The leaders last saw each other in August at the G20 summit in St. Petersburg but stopped short of a bilateral meeting.
President Vladimir Putin could meet U.S. President Barack Obama on the sidelines of an economic summit in Indonesia on Monday to discuss a range of topics including Syria, a Putin aide said Thursday.
"This was our proposal, which was taken up immediately by the American side," Yury Ushakov said at a news briefing, Interfax reported. "We think the meeting will take place.”
The meeting would take place in Bali at a summit of the Asia-Pacific Economic Cooperation, or APEC, forum,
which is aimed at developing trade and economic cooperation within a group of 21 countries from the Asia-Pacific region. Apart from Russia and the U.S., group members include China, Japan, South Korea, Australia and Canada.
The two leaders plan to discuss the "development of agreements and the prospects of working together on Syria," Ushakov said, among other issues.

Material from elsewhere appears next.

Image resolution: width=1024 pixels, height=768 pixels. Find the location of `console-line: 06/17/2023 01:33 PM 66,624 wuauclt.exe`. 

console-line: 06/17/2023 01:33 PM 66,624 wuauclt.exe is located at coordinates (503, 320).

Despite last week's United Nations Security Council agreement on the destruction of Syria's chemical weapons that codified an earlier deal brokered by Russia and the U.S., bilateral relations between the countries have been deteriorating since Putin returned to the presidency last year.

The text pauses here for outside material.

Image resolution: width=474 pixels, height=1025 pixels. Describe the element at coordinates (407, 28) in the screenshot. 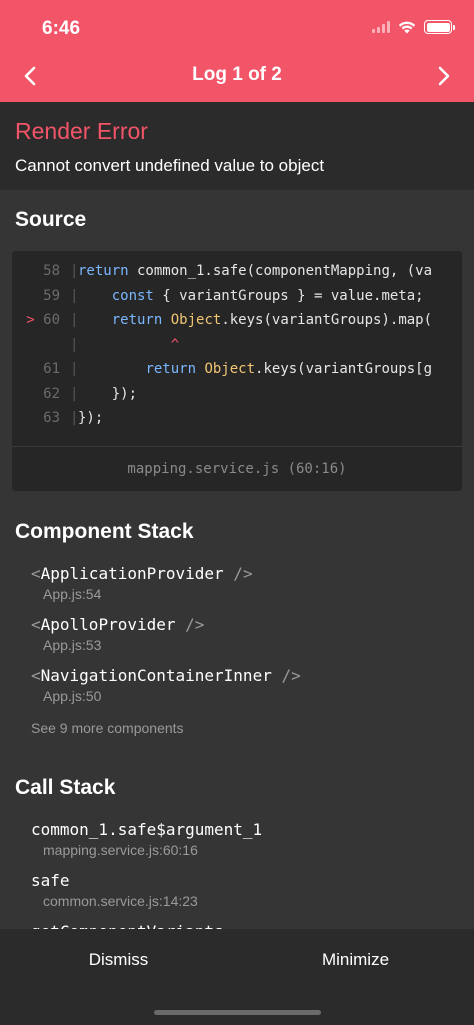

I see `wifi-icon` at that location.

The U.S. Senate passed the Magnitsky Act in December, banning entry to the U.S. for Russian officials suspected of involvement in the 2009 death of Hermitage Capital lawyer Sergei Magnitsky and other suspected human rights violators. Russia retaliated with the Dima Yakovlev law, which prohibited U.S. adoptions of Russian children and banned entry to certain U.S. officials implicated in human rights abuses.
Last September, Obama skipped the APEC summit in Vladivostok, which some saw as a response to Putin backing out of last May's Group of Eight meeting at Camp David near Washington, D.C.